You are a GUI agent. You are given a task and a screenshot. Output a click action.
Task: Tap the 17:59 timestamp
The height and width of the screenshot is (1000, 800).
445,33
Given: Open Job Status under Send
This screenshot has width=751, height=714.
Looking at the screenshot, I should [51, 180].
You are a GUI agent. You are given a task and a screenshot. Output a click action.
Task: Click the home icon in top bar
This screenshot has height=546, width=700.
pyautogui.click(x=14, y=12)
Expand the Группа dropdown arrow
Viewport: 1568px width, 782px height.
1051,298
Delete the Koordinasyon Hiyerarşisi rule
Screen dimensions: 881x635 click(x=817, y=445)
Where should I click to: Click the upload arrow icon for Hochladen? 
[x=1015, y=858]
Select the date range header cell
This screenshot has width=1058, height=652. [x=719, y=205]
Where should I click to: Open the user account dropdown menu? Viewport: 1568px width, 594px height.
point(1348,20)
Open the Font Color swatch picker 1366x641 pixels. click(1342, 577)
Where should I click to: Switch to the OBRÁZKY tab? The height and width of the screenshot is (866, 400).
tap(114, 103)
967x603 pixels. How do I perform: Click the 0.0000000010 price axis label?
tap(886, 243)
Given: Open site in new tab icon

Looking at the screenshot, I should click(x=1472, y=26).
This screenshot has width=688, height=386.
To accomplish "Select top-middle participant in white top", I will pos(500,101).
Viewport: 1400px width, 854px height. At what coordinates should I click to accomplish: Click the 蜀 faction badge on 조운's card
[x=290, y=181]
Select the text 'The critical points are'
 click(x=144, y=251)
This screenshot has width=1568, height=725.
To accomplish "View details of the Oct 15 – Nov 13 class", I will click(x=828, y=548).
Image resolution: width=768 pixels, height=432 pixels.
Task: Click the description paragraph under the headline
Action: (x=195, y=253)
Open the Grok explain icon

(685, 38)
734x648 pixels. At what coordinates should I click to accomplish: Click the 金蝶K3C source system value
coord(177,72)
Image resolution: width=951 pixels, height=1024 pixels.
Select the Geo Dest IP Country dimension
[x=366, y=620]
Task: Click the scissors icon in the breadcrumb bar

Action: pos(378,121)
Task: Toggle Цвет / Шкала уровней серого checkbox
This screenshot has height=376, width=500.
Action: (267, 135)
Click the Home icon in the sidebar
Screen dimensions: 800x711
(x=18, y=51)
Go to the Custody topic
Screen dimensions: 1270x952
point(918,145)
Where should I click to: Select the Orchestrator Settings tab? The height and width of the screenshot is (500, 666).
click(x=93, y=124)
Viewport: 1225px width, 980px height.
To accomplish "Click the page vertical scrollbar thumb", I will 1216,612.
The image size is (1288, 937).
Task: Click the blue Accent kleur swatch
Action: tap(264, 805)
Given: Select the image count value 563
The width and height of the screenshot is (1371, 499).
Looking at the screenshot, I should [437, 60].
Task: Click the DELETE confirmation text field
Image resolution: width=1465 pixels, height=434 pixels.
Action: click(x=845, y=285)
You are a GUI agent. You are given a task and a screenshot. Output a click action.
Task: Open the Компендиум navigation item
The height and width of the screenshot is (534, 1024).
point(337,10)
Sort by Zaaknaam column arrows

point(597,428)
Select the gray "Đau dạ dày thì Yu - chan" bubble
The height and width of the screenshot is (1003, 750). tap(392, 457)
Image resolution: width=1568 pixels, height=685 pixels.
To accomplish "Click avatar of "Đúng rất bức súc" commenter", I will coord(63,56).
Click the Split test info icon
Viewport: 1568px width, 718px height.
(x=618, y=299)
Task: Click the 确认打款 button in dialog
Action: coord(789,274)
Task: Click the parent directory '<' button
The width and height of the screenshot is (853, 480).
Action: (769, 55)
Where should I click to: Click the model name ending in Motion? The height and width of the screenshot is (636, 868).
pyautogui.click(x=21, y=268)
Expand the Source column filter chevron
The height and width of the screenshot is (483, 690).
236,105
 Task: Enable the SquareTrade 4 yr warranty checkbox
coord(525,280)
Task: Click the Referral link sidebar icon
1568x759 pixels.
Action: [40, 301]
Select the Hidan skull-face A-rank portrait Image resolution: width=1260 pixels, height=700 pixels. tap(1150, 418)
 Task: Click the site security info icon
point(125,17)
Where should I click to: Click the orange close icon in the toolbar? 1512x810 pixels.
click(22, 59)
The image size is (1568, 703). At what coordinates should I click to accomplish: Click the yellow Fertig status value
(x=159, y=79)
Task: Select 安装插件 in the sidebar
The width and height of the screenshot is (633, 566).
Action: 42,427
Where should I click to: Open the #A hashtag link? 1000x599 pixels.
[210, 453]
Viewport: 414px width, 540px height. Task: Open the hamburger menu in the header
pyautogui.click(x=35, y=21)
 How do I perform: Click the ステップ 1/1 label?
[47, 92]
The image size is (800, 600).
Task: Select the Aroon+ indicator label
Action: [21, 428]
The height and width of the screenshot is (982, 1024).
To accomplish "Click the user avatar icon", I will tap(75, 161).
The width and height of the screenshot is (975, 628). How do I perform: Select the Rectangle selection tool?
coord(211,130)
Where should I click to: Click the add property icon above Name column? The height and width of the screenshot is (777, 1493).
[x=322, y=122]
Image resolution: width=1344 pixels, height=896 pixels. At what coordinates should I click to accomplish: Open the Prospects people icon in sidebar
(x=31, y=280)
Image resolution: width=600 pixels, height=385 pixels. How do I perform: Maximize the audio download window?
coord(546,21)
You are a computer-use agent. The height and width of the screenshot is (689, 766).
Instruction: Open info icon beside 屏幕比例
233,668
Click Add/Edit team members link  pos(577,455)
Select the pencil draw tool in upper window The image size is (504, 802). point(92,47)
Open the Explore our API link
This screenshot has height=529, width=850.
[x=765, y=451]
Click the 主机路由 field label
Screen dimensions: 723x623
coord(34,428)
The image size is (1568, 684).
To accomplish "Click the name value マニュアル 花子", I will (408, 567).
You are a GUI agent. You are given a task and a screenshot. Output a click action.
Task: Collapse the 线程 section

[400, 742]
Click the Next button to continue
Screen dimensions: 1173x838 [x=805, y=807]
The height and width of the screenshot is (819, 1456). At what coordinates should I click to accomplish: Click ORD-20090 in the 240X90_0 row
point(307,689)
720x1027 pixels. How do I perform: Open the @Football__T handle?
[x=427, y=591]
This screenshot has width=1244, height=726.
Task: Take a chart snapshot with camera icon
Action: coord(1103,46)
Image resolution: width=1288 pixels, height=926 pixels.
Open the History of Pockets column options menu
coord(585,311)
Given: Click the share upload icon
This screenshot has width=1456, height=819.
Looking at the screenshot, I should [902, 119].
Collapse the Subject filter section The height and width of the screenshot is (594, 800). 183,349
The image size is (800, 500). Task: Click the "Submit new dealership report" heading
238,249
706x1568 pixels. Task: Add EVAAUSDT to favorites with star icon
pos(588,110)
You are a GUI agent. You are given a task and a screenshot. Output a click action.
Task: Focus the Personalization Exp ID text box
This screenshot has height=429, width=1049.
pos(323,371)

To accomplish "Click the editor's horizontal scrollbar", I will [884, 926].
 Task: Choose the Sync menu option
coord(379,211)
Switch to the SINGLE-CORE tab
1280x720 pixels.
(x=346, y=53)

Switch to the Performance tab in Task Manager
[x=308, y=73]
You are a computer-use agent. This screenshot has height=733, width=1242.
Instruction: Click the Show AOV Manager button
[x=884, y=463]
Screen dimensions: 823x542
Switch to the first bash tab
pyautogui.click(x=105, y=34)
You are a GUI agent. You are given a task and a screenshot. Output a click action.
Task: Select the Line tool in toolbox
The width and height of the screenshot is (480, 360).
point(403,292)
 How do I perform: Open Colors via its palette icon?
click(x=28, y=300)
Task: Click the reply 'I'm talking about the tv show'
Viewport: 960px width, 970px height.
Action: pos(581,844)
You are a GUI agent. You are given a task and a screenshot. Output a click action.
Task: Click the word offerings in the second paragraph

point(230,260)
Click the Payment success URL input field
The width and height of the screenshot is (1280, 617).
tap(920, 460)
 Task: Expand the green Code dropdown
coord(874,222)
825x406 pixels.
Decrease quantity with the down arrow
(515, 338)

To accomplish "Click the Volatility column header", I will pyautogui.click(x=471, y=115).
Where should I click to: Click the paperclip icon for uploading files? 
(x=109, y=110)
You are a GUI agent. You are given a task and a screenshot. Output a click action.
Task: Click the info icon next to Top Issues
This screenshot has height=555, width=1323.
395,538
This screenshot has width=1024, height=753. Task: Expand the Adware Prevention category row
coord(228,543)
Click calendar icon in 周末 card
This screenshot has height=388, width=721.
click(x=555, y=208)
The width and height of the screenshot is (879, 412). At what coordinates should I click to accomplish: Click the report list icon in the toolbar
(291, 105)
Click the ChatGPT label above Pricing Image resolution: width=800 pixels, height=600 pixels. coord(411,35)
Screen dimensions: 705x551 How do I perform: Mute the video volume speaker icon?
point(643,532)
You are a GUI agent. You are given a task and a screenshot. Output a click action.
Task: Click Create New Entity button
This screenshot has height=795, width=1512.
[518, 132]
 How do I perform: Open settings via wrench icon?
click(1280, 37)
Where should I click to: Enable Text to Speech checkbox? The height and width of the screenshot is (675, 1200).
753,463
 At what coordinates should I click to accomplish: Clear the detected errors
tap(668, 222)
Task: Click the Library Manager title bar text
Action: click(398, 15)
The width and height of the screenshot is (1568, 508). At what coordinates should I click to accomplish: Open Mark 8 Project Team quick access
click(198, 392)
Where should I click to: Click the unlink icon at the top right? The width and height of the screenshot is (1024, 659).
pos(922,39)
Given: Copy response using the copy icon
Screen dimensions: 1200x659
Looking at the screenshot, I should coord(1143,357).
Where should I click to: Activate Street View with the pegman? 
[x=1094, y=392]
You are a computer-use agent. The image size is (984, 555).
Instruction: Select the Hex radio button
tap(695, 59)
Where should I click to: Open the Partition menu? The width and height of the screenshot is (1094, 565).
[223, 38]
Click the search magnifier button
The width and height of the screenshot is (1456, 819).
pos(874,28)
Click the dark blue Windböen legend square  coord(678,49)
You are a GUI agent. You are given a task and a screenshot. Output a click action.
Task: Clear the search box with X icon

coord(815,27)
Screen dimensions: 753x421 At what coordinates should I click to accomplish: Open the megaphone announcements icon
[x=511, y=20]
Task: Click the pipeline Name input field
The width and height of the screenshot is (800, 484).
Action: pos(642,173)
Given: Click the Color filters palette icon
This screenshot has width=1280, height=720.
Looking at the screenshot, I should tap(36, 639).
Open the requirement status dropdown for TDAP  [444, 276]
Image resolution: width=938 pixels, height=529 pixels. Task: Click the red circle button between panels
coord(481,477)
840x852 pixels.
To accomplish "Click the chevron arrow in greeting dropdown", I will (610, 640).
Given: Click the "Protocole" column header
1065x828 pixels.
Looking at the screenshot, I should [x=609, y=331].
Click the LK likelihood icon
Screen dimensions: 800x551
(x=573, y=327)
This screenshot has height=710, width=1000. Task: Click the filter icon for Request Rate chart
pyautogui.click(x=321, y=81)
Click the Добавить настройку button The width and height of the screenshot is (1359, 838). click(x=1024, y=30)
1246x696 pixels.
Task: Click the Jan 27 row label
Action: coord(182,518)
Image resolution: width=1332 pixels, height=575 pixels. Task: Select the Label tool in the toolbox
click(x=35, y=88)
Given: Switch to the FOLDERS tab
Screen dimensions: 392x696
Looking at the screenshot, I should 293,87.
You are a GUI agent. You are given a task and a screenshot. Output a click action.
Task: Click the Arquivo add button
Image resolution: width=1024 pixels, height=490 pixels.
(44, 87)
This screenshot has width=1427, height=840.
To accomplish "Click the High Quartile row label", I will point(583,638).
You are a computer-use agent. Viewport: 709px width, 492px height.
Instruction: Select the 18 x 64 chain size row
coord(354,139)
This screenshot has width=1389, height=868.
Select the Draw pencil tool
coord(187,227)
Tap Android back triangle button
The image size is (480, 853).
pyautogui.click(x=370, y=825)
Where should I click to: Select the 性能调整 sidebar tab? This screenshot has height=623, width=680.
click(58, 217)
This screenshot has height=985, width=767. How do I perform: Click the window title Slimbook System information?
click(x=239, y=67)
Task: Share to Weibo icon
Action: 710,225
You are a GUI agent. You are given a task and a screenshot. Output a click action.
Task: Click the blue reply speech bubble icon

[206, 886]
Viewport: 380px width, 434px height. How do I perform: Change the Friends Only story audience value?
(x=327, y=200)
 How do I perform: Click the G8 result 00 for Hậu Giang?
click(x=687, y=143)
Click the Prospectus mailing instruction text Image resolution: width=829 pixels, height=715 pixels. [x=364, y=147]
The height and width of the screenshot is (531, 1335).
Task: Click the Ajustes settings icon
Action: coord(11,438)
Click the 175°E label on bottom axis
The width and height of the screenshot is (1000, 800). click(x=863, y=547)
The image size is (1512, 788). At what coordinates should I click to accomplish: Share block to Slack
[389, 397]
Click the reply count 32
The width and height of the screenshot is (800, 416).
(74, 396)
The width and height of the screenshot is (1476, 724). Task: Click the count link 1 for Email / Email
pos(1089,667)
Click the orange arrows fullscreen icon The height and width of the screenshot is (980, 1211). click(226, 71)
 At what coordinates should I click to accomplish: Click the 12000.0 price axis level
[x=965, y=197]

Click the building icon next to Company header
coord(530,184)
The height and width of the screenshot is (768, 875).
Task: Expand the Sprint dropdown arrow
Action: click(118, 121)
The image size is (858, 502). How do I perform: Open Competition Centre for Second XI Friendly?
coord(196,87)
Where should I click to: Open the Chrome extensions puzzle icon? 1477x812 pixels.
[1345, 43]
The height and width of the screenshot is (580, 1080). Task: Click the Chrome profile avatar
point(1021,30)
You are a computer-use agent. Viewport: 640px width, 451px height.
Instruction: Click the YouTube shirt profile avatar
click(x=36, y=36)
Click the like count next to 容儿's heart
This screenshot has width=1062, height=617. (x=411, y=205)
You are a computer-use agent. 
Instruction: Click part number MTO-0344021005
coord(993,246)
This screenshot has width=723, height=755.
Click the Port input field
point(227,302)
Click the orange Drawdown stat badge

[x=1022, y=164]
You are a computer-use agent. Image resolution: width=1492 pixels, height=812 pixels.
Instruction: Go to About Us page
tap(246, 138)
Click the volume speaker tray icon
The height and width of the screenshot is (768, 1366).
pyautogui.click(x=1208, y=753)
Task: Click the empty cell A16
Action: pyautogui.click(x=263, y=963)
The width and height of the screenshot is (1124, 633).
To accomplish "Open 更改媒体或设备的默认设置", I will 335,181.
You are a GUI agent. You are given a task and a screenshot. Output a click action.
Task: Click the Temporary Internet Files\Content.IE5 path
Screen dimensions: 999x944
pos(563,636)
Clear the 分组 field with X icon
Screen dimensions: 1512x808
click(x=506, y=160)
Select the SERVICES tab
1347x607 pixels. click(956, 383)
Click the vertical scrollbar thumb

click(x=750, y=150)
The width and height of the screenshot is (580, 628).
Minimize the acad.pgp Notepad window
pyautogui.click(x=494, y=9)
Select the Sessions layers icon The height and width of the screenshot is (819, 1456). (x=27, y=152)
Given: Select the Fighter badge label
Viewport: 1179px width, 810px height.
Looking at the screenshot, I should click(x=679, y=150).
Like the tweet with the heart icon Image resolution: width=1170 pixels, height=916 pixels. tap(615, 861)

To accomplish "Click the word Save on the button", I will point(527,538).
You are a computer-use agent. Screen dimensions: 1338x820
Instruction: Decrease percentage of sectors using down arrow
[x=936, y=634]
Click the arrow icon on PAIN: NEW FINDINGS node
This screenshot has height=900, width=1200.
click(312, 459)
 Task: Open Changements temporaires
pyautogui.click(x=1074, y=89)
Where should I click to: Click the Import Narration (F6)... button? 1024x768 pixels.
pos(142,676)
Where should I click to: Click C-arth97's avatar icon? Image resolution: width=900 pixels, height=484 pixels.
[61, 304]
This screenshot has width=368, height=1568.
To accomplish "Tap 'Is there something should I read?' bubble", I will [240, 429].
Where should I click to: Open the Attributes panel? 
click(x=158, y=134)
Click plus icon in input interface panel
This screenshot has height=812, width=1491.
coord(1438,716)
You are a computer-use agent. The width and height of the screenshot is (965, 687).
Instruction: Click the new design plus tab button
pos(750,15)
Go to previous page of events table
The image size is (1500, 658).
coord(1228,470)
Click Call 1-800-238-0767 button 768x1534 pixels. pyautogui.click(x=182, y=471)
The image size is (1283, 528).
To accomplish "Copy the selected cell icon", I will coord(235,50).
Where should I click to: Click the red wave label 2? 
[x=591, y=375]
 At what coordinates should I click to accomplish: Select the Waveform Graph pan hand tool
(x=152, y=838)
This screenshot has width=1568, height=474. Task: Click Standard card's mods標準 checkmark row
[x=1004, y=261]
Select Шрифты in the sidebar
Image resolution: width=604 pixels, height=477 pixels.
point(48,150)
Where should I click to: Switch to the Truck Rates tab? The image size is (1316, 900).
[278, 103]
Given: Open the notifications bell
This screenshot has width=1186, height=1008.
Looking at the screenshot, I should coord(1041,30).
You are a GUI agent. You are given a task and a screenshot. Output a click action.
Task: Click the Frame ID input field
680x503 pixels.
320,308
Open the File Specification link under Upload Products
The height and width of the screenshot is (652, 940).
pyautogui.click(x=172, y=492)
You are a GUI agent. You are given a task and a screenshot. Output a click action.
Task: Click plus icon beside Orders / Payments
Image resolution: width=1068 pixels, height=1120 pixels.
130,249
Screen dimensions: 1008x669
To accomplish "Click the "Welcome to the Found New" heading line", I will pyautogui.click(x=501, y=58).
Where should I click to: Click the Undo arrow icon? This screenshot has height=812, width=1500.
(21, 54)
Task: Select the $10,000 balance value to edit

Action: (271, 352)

____

> **TASK DETAILS**
Above are the records. Print exactly, and only, the lines from the line with "Screen dimensions: 753x421" to the line with "840x852 pixels.", both inclusive.

> **REPLY**
Screen dimensions: 753x421 At what coordinates should I click to accomplish: Open the megaphone announcements icon
[x=511, y=20]
Task: Click the pipeline Name input field
The width and height of the screenshot is (800, 484).
Action: pos(642,173)
Given: Click the Color filters palette icon
This screenshot has width=1280, height=720.
Looking at the screenshot, I should tap(36, 639).
Open the requirement status dropdown for TDAP  [444, 276]
Image resolution: width=938 pixels, height=529 pixels. Task: Click the red circle button between panels
coord(481,477)
840x852 pixels.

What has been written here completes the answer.